Stanley Kubrick, “Fear and Desire” (1953)

Stanley Kubrick’s debut feature film may be an awkward and clumsy beast in many ways but for its time (at the height of the Korean War) it’s quite daring for its anti-war stance and investigation of how war breaks men psychologically. The plot is overloaded with an existentialist theme and a lot of psychoanalysis but it’s easy to follow.

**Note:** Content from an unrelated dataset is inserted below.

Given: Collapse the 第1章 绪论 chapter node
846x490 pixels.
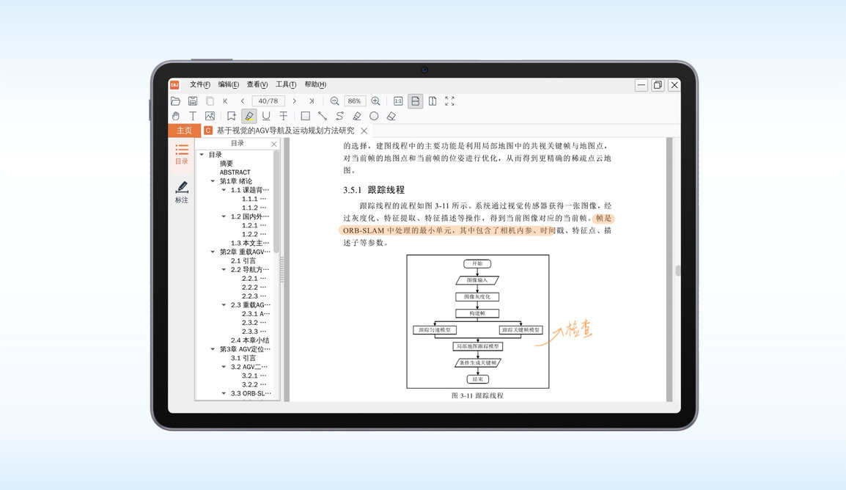Looking at the screenshot, I should (x=212, y=181).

Four soldiers land their plane behind enemy lines in dense forest – the film deliberately does not say where the soldiers are from and what enemy country they are stuck in – and must try to make their way back home. To do this, they must face their fears about being alone and cut off from humanity, and about dying. They must also fight against what they want and desire if they are to go home. On their odyssey, they invade an enemy hideout and slaughter everyone there. The youngest soldier of the four, Private Sidney (Paul Mazursky) is disturbed by their action. Next, the men capture a peasant girl (Virginia Leith) who cannot speak their language and hold her hostage. The men then try to locate the enemy base that they have to storm to assassinate an important enemy commander and leave Sidney in charge of the woman. While the threesome make their way through the forest, Sidney is overcome by his delusions and desires and attempts to rape the woman in the belief that she loves him. She manages to escape and Sidney, maddened by her rejection, shoots her dead.

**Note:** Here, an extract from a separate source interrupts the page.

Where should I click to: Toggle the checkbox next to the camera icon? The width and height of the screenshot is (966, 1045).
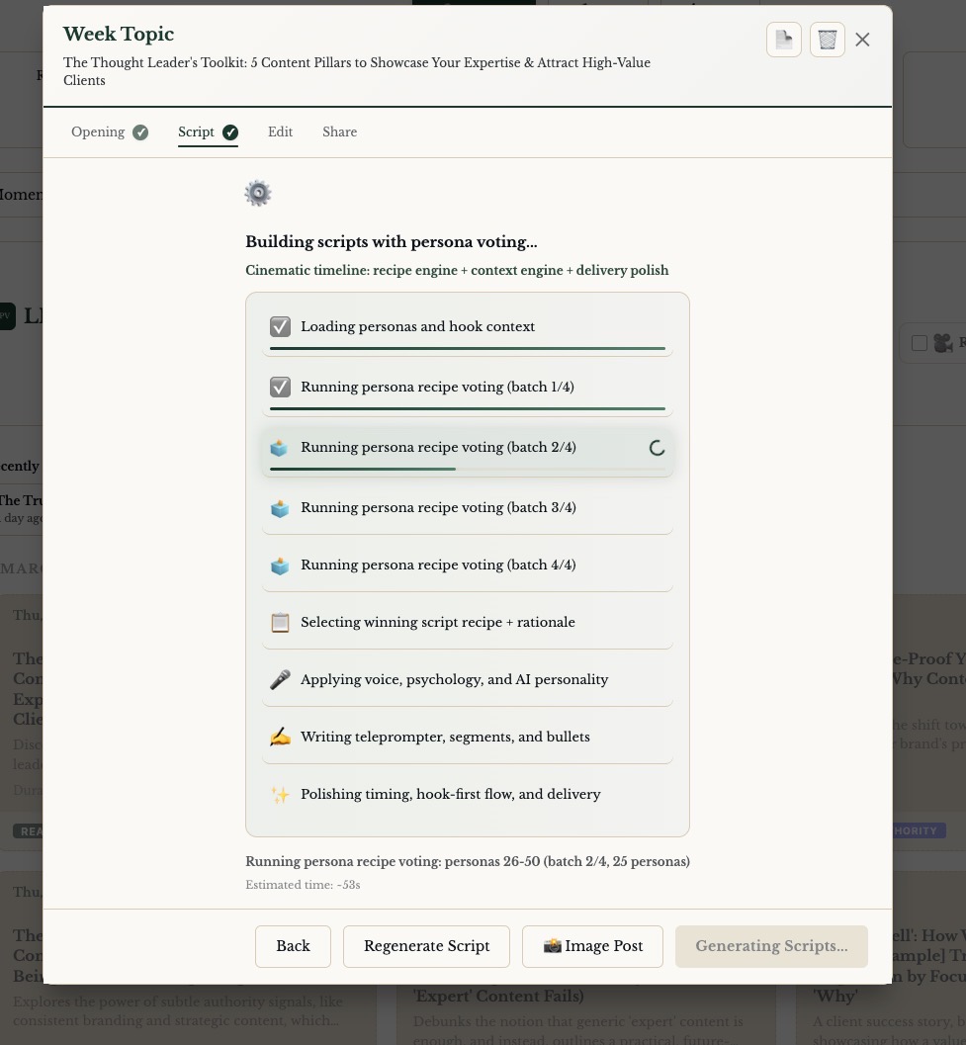(x=919, y=343)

The other three men agree to separate with one soldier, Mac (Frank Silvera,) to act as decoy to draw away the guards at the base while the other two, Lieutenant Corby (Kenneth Harp) and Fletcher (Stephen Coit) try to kill the commander and his aide (Harp and Coit again). While Mac sails on a raft down the river, he reflects on the human condition, preparing himself for possible death as it were. While Corby and Fletcher make their way to the base, the enemy commander coincidentally also reflects on life and death, and the possibility that he may die very soon.

The themes of how war dehumanises people and how individuals cope with alienation from others are often dealt with uncertainly and in a heavy-handed way. Sidney’s descent into madness is not at all convincing though in the context of an hour-long film on a small budget the narrative has to push him into derangement very quickly. The other men in the film also have to confront their own particular hearts of darkness in ways ranging from shocking and terrifying to frankly unbelievable.

While the acting is not bad, it isn’t great either but Kubrick’s direction of the small cast does give a suggestion that the soldiers are inexperienced and fumble their way through their assignment. The consequences of their incompetence are devastating to them and to the civilian population as represented by the innocent peasant woman. The technical aspects of the film are uneven: while some scenes are very beautifully done, others are rather workman-like.

Though this first effort certainly does not scream “genius at work!”, one can see in it motifs and characteristics that will turn up in later Kubrick films. Several of Kubrick’s films delve into exploring and deconstructing Western notions of masculinity and “Fear and Desire” sets that ball rolling; the upshot of this is that female characters in Kubrick’s films are usually undeveloped and certainly Leith’s peasant woman is no more than a blank canvas onto whom Sidney pours out his desires and burdens.

Curiously while Kubrick was to go on to make some very powerful anti-war films in the course of his career, the one anti-war film “Fear and Desire” most reminded me of is Francis Ford Coppola’s “Apocalypse Now”. In both these films, there is a journey by soldiers into territory that breaks down the barrier between reality and fantasy, and in like manner these soldiers, forced by their superiors to labour under the stress and degradation of war unleash their anger, repressed instincts and darkest urges onto people they are taught to fear and despise. The results are horrible and tragic indeed.